Slain NYPD officers are mourned with sad tributes, candlelight vigils
The heartbreaking words from 13-year-old Jaden Ramos to his dad led the sad tributes to NYPD Officers Rafael Ramos and Wenjian Liu, who were fatally shot Saturday in an ambush in Brooklyn.
Jaden, Ramos' son, called it "the worst day of my life."
On his Facebook page, Jaden wrote in wrenching prose about the loss of his father, who was there for him "everyday of my life."
"Today I had to say bye to my father," the post began. "He was the best father I could ask for. It's horrible that someone gets shot dead just for being a police officer. Everyone says they hate cops but they are the people that they call for help. I will always love you and I will never forget you. RIP Dad."
New Yorkers on Sunday attended candlelight vigils and church services in honor of the slain officers from the 84th Precinct.
Ramos, 40, and Liu, 32, were shot at point-blank range as they sat in their patrol car near Myrtle and Tompkins avenues in Brooklyn's Bedford-Stuyvesant section Saturday.
Liu, a seven-year veteran of the NYPD, had long wanted to be a police officer. He married his wife two months ago. Neighbors recalled his wedding day -- a limo outside, flower girls and the bride in a white dress. Liu was all smiles.
Jonathan Chang, a physician who cares for Liu's parents, said the parents, who lived with their only child and his wife, are originally from China's Guangdong province and are "proud" of their son.
"They are so sorry and in grief. It's so terrible," Chang said Sunday. "They don't eat the whole day. And also just say, 'My son get lost, my son get lost.' That's the only thing they are telling."

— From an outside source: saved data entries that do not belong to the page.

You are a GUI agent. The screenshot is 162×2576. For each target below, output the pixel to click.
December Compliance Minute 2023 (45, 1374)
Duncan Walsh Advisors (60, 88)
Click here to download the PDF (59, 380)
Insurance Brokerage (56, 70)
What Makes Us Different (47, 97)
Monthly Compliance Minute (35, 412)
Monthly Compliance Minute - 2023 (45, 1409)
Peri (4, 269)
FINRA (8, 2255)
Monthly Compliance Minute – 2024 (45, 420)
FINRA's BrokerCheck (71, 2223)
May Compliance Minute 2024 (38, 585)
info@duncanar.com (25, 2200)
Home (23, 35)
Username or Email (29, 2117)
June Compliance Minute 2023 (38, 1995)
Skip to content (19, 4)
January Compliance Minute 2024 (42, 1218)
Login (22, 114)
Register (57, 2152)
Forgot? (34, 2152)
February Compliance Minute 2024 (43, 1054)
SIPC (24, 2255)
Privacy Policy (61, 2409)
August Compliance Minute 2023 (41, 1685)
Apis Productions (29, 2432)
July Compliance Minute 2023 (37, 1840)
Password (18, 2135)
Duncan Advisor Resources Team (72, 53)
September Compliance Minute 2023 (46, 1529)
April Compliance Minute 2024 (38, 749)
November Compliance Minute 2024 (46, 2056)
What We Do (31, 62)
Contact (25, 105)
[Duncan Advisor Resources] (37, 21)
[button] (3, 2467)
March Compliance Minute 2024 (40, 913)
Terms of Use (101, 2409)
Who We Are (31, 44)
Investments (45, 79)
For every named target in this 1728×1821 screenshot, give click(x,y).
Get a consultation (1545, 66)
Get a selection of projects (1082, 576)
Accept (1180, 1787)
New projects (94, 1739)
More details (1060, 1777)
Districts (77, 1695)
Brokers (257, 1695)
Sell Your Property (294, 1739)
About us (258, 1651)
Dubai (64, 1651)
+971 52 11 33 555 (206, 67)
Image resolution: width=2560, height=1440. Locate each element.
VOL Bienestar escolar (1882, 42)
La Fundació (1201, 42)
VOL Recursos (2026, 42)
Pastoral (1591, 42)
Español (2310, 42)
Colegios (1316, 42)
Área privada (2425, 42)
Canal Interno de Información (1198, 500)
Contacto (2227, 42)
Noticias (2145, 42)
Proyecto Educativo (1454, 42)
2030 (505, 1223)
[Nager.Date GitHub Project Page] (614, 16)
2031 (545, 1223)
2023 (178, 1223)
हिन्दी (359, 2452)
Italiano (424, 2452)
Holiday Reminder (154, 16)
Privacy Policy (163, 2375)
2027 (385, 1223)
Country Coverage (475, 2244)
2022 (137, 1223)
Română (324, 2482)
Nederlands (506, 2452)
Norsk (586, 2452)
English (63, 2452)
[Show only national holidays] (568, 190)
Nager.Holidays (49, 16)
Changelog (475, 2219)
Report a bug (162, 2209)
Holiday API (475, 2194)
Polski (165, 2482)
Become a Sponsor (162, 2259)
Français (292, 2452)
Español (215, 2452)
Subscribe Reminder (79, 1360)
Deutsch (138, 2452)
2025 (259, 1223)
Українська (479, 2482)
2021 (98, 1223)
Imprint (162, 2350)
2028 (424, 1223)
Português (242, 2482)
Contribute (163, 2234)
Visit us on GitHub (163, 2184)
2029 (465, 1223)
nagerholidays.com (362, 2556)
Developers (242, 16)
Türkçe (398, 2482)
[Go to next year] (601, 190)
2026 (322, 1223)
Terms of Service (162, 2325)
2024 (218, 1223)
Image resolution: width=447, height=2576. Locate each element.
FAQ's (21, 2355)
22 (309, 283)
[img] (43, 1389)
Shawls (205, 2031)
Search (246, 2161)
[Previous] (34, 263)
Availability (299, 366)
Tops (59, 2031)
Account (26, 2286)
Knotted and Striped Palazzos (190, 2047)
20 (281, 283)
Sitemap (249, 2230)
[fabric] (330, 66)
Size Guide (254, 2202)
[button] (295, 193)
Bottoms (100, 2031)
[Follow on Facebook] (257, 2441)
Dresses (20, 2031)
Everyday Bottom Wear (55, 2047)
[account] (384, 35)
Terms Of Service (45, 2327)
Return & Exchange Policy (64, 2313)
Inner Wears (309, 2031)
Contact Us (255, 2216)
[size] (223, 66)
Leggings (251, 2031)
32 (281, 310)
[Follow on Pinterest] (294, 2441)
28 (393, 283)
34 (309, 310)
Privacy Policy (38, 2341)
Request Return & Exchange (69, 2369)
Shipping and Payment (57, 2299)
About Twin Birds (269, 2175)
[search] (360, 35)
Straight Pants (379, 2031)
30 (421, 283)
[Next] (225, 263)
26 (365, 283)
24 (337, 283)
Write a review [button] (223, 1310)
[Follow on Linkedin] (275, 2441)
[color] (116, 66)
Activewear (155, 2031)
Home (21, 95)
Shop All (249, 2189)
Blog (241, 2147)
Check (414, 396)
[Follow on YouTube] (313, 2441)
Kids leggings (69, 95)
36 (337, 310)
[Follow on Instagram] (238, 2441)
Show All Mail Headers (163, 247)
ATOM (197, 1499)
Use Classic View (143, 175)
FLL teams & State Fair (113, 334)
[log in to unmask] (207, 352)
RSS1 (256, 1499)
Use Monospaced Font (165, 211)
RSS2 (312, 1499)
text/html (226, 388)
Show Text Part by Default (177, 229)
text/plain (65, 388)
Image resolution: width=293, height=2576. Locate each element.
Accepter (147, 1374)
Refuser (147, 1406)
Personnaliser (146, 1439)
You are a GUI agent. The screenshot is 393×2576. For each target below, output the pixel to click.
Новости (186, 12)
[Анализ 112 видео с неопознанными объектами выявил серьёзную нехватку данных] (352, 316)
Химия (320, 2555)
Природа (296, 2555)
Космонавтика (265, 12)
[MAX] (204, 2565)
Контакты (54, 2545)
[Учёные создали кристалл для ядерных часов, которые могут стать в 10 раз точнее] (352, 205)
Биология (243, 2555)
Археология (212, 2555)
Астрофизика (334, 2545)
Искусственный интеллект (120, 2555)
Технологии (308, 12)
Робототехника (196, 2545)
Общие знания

Ramos, known to friends and family as "Ralph," logged long hours volunteering -- at his teenage son's school, at church. If he was told to bring one tray of food for an event, he'd bring two, just to make sure everyone had enough.
Ramos, who was married and had another son, had recently finished training with the New York State Chaplain Task Force, a group of interfaith clergy and lay persons that offers spiritual and emotional help to people in crisis.
"He felt that police work was in many ways ministry as well," said the Rev. Marcos Miranda, president of the Brooklyn-based task force. "He felt he was making a difference."
The Rev. Ralph Castillo, the teaching pastor at Christ Tabernacle Church in Glendale, Queens, where Ramos was a member for about 14 years, said: "All day today we've been praying for the Liu family and the Ramos family . . . This is a very, very difficult time . . . our hearts are really broken."
Ramos had served as an usher at the 4,000-member congregation and was among one of its most loyal volunteers.
"His consistency and his faithfulness to the church and to his wife and to his children were remarkable," Castillo said. "It's not easy to juggle family and career and be so committed on a volunteer level and do it with so much dedication. He's not the only one, but in light of the circumstances, he was one of the gems that made this place what it is -- a real gift -- and we're going to miss him dearly."
Ramos' cousin, speaking at a vigil outside Ramos' childhood home -- in the same Cypress Hills, Brooklyn, neighborhood where he still lives -- said Ramos "loved" being a cop. Both an NYPD flag and an American flag hung outside the childhood home. Candles were on the ground, adorned with a small arrangement of blue and white flowers.
When Ramos was a school safety officer, "we used to always joke on him, 'Oh you will never be an NYPD,' " Gonzalez said. "He told me, 'I will, one day I will.' "
Sophia He, 30, and her husband work at the deli on the corner from Liu's home in Brooklyn's Gravesend neighborhood. She said Liu would often stop in with his wife and buy lottery tickets.
"I didn't know he was police before," she said. "A very nice guy. What happened is so crazy."
She said she recalled seeing him on his wedding day with a huge smile.
"Every time coming here . . . [he was] happy and with his wife," she added.
Outside of Liu's two-story home Sunday, Steven Angotti, whose family runs a florist shop a couple doors down from the Liu family's house, left a white rose with a blue-and-white striped ribbon to pay his respects.
"He was very quiet, very to himself," said Angotti, 23, adding that he was upset when he found out what happened. "It's right before the holidays, now this poor woman has to go through the holidays like this."